Characterizing hydrological hazards and trends with the NASA South Asia Land Data Assimilation System

Friday, 18 December 2015
Poster Hall (Moscone South)
Debjani Ghatak1, Benjamin F Zaitchik2, Ashutosh S Limaye3, Nancy D Searby4, Bradley Doorn5, John D Bolten6, David L Toll6, Sylvia Lee7, Bessma Mourad7, Kapil Narula8, Shilpa Nischal8, Charles Iceland9, Birendra Bajracharya10, Sujay Kumar6, Basanta Raj Shrestha10, MSR Murthy11, Christopher Hain12 and Martha C. Anderson13, (1)Johns Hopkins University, Applied Physics, Baltimore, MD, United States, (2)Johns Hopkins University, Baltimore, MD, United States, (3)NASA Marshall Space Flight Center, Huntsville, AL, United States, (4)NASA Headquarters, Washington, DC, United States, (5)NASA Headquarters, Earth Science Directorate, Washington, DC, United States, (6)NASA Goddard Space Flight Center, Greenbelt, MD, United States, (7)Skoll Global Threats Fund, San Francisco, CA, United States, (8)Confederation of Indian Industry, New Delhi, India, (9)World Resources Institute, Washington, DC, United States, (10)ICIMOD, Kathmandu, Nepal, (11)International Centre for Integrated Mountain Development (ICIMOD), Kathmandu, Nepal, (12)Earth System Science Interdisciplinary Center, COLLEGE PARK, MD, United States, (13)USDA ARS, Pendleton, OR, United States
South Asia faces severe challenges to meet the need of water for agricultural, domestic and industrial purposes while coping with the threats posed by climate and land use/cover changes on regional hydrology.
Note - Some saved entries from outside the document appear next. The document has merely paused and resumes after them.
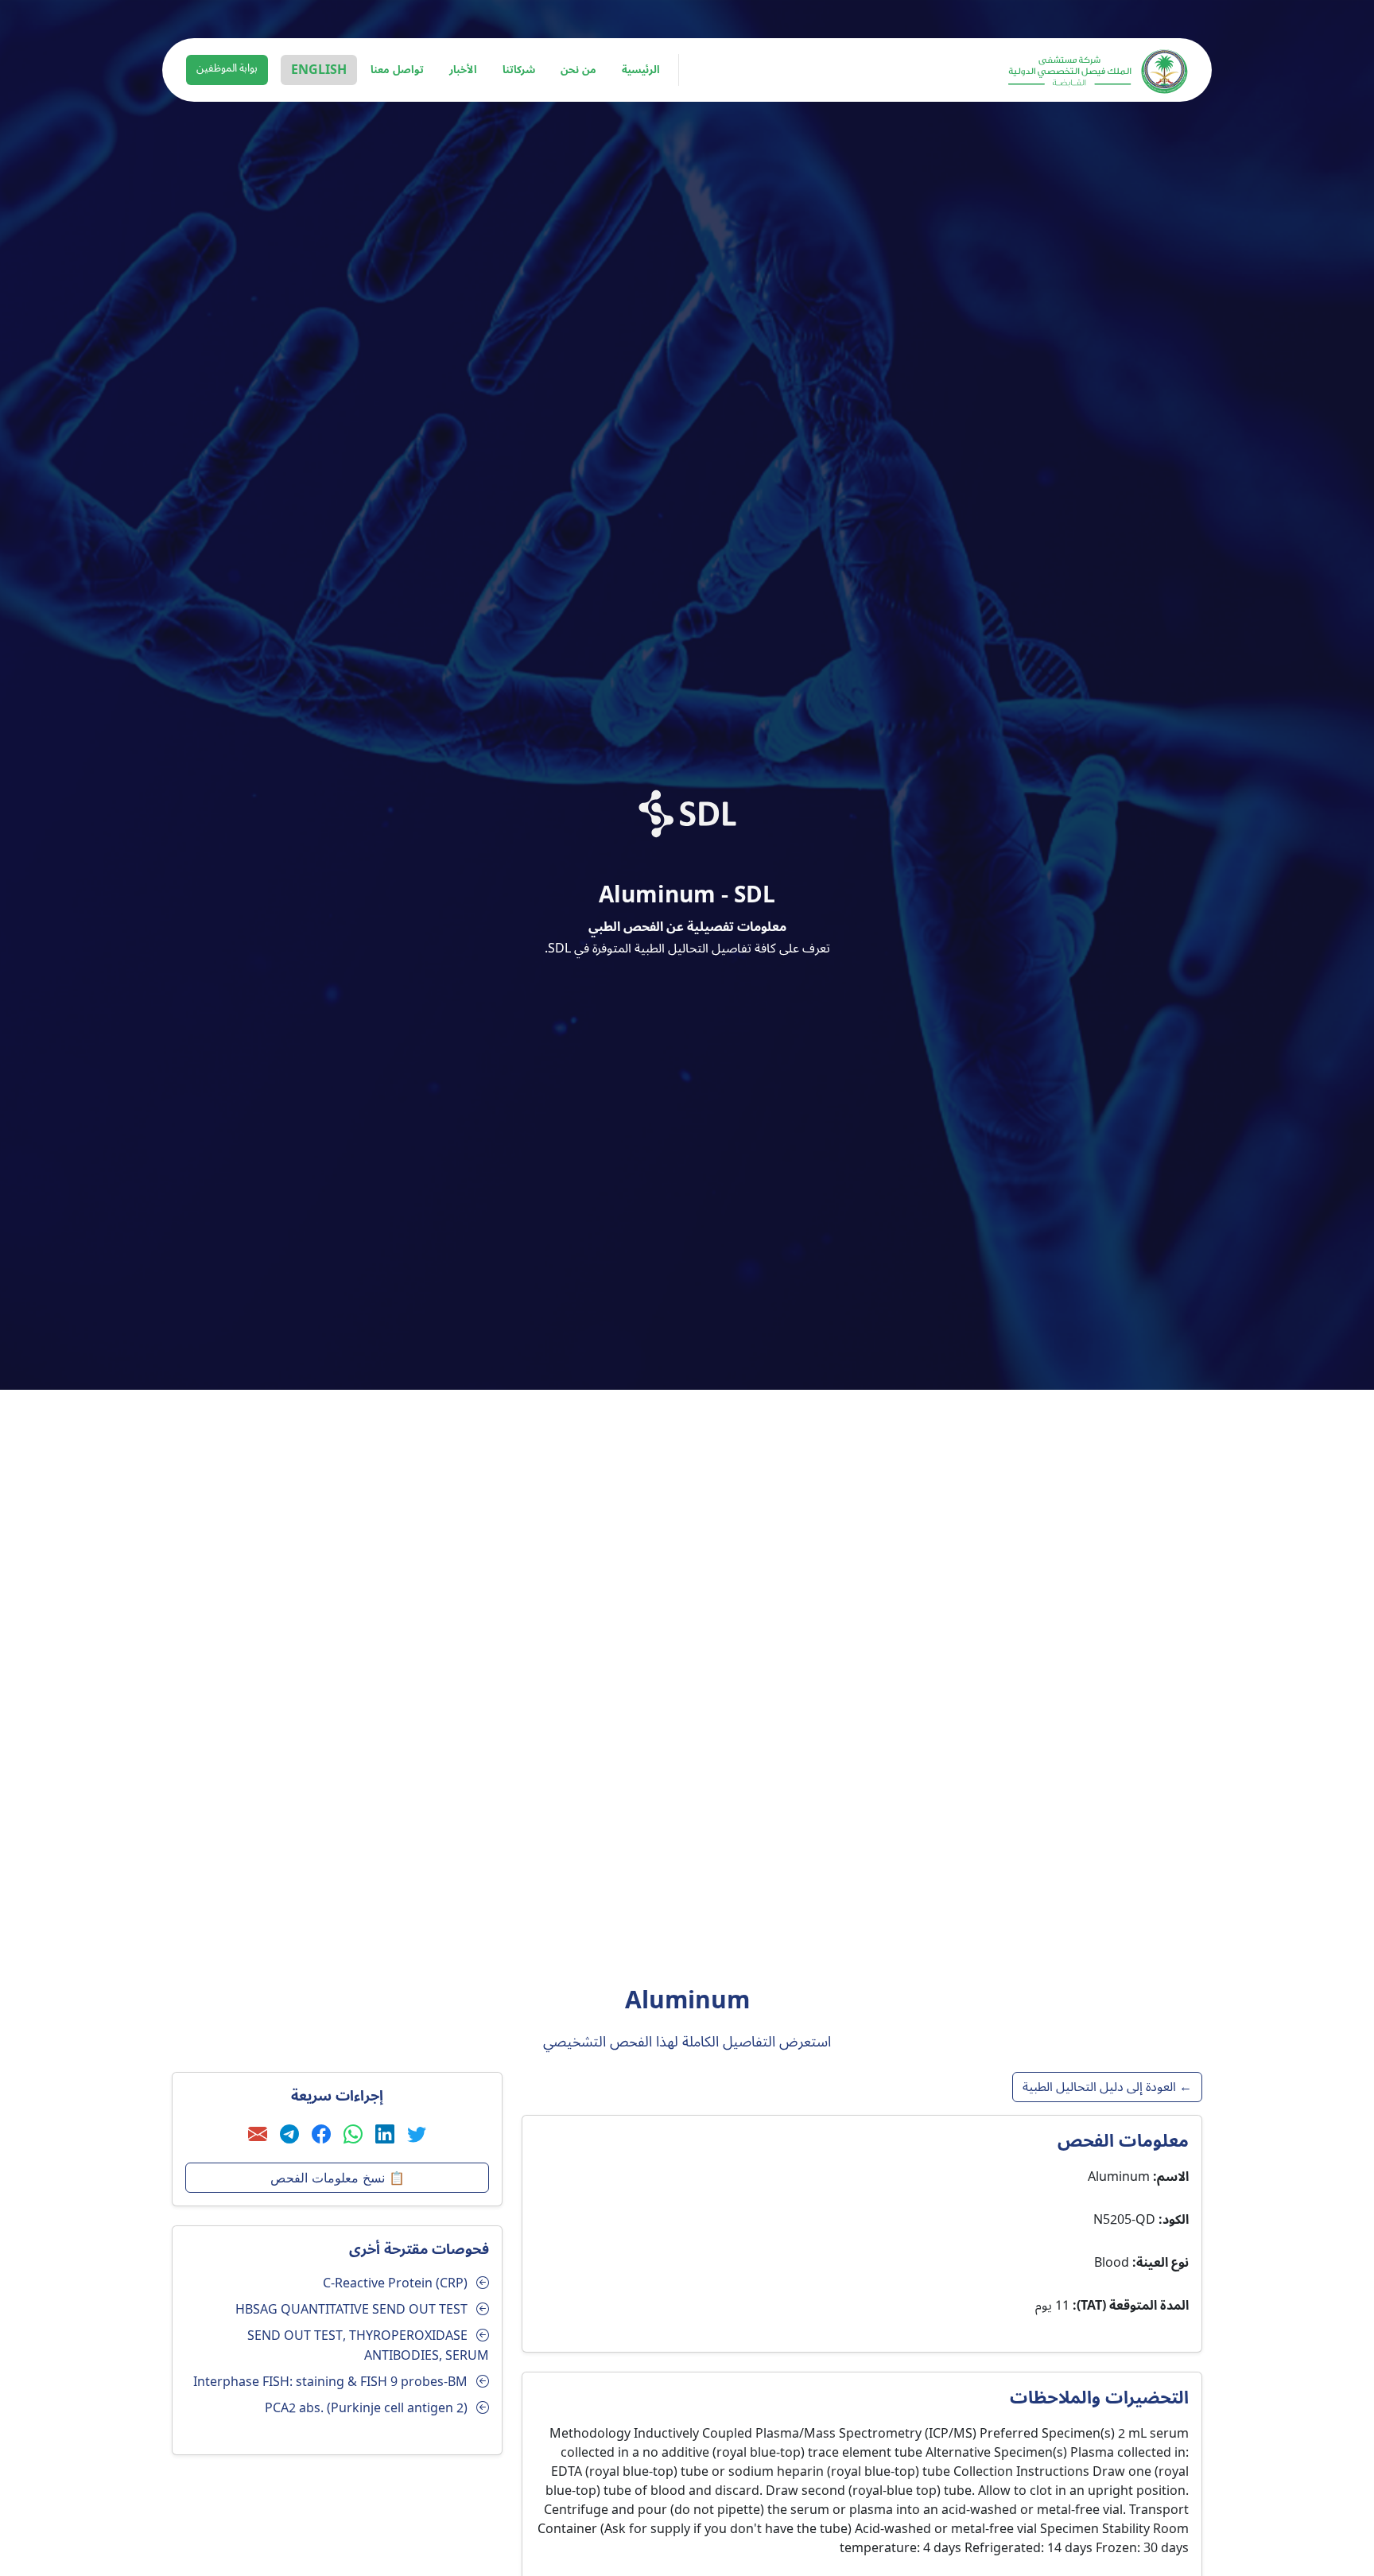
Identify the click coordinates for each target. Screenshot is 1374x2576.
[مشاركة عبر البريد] (257, 2135)
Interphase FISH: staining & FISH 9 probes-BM (330, 2382)
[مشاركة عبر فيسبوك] (321, 2135)
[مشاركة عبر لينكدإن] (384, 2135)
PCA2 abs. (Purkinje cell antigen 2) (366, 2408)
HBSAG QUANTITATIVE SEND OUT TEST (351, 2309)
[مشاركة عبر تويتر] (416, 2135)
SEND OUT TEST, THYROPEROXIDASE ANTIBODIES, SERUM (368, 2345)
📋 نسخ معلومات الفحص (337, 2178)
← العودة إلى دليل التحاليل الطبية (1107, 2087)
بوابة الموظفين (227, 68)
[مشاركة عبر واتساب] (353, 2135)
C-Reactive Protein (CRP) (395, 2283)
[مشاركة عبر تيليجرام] (289, 2135)
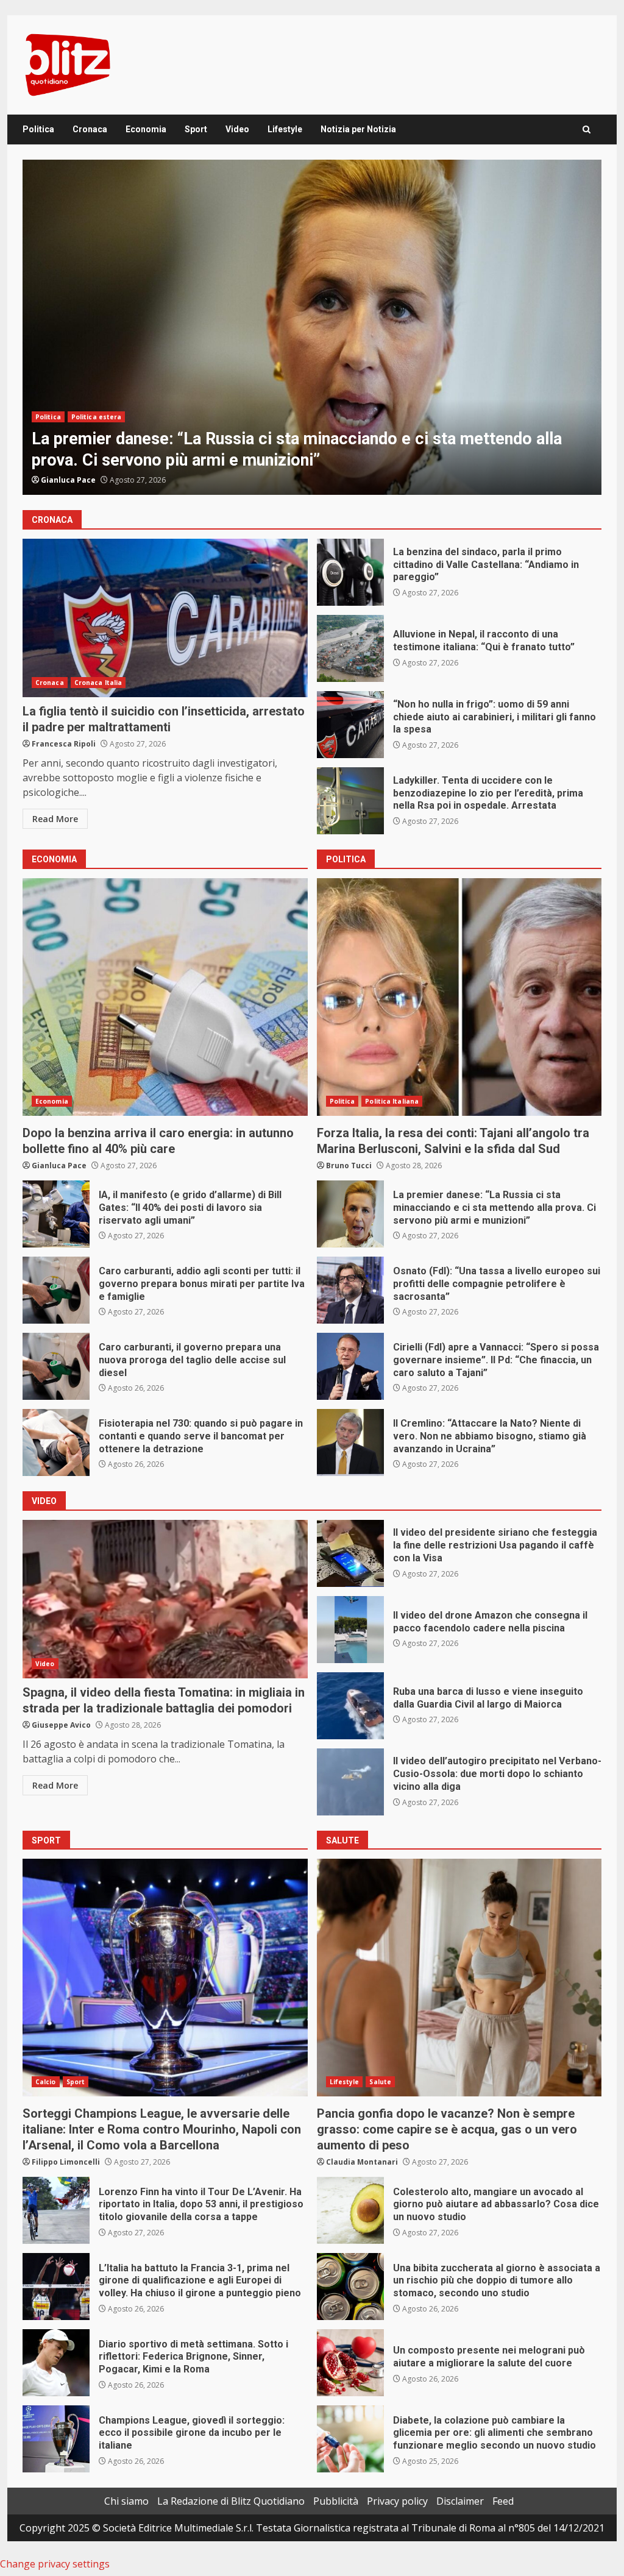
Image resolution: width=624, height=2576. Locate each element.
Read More (55, 819)
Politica (38, 129)
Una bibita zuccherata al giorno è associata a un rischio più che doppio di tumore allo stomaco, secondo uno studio (350, 2286)
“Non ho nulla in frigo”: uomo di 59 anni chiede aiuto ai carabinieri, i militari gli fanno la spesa (350, 724)
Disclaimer (460, 2501)
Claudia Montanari (362, 2162)
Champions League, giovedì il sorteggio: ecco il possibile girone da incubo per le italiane (56, 2438)
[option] (312, 327)
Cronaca (90, 129)
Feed (503, 2501)
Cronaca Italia (98, 682)
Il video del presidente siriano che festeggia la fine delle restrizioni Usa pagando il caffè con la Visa (350, 1553)
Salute (380, 2081)
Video (237, 129)
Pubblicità (335, 2501)
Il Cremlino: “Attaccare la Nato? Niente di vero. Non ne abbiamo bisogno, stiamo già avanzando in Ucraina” (350, 1442)
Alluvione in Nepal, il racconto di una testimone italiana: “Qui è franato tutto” (350, 648)
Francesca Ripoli (64, 744)
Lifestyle (285, 129)
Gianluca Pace (68, 480)
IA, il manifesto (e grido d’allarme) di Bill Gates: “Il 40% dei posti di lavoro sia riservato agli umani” (56, 1213)
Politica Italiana (98, 417)
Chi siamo (126, 2501)
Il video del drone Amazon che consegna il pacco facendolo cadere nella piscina (350, 1629)
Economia (146, 129)
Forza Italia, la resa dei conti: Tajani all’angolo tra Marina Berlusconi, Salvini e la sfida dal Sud (459, 997)
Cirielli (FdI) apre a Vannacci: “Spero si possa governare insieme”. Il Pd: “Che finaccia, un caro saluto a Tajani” (350, 1366)
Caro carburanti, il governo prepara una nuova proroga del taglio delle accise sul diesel (56, 1366)
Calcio (45, 2081)
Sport (196, 129)
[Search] (586, 129)
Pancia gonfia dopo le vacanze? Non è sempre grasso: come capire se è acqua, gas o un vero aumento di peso (459, 1977)
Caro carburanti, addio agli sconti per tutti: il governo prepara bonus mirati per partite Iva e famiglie (56, 1290)
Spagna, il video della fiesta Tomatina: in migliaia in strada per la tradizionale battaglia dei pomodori (165, 1599)
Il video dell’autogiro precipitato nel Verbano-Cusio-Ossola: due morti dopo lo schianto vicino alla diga (350, 1781)
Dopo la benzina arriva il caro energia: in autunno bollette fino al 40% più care (165, 997)
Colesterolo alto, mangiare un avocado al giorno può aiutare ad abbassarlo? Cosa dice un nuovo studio (350, 2210)
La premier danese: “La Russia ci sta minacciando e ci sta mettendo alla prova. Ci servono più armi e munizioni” (350, 1213)
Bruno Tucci (349, 1165)
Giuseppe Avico (61, 1725)
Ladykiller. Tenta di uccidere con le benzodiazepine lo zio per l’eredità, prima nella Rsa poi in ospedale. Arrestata (350, 800)
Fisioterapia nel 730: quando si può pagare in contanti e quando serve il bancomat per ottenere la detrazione (56, 1442)
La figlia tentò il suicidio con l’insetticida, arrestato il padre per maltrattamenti (165, 618)
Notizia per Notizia (358, 129)
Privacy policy (397, 2501)
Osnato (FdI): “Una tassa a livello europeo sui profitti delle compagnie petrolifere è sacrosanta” (312, 327)
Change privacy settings (55, 2564)
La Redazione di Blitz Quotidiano (231, 2501)
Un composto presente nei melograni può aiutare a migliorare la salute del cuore (350, 2362)
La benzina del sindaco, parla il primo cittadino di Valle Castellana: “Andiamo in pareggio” (350, 572)
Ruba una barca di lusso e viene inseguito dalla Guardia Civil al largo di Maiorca (350, 1705)
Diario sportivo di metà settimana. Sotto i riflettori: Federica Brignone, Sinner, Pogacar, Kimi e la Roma (56, 2362)
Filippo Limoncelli (66, 2162)
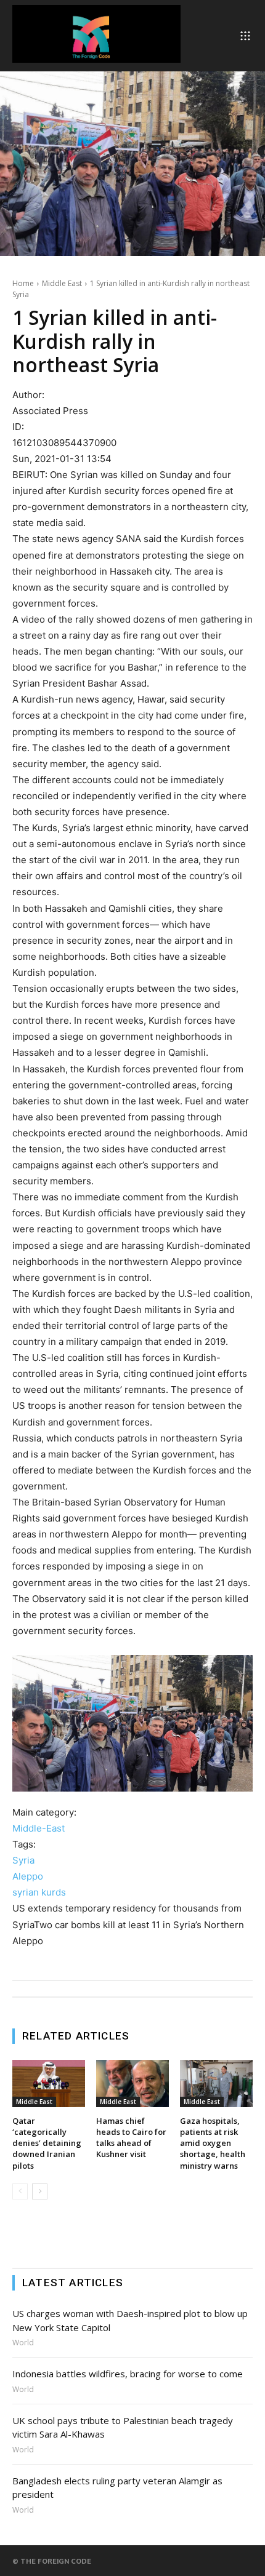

South Asia is also characterized by extreme climate contrasts, remote and poorly-monitored headwaters regions, and large uncertainties in estimates of consumptive water withdrawals. Here, we present results from the South Asia Land Data Assimilation System (South Asia LDAS) that apply multiple simulations involving different combination of forcing datasets, land surface models, and satellite-derived parameter datasets to characterize the distributed water balance of the subcontinent. The South Asia LDAS ensemble of simulations provides a range of uncertainty associated with model products. The system includes customized irrigation schemes to capture water use and HYMAP streamflow routing for application to floods. This presentation focuses on two key application areas for South Asia LDAS: the representation of extreme floods in transboundary rivers, and the estimate of water use in irrigated agriculture. We show that South Asia LDAS captures important features of both phenomena, address opportunities and barriers for the use of South Asia LDAS in decision support, and review uncertainties and limitations.This work is being performed by an interdisciplinary team of scientists and decision makers, to ensure that the modeling system meets the needs of decision makers at national and regional levels.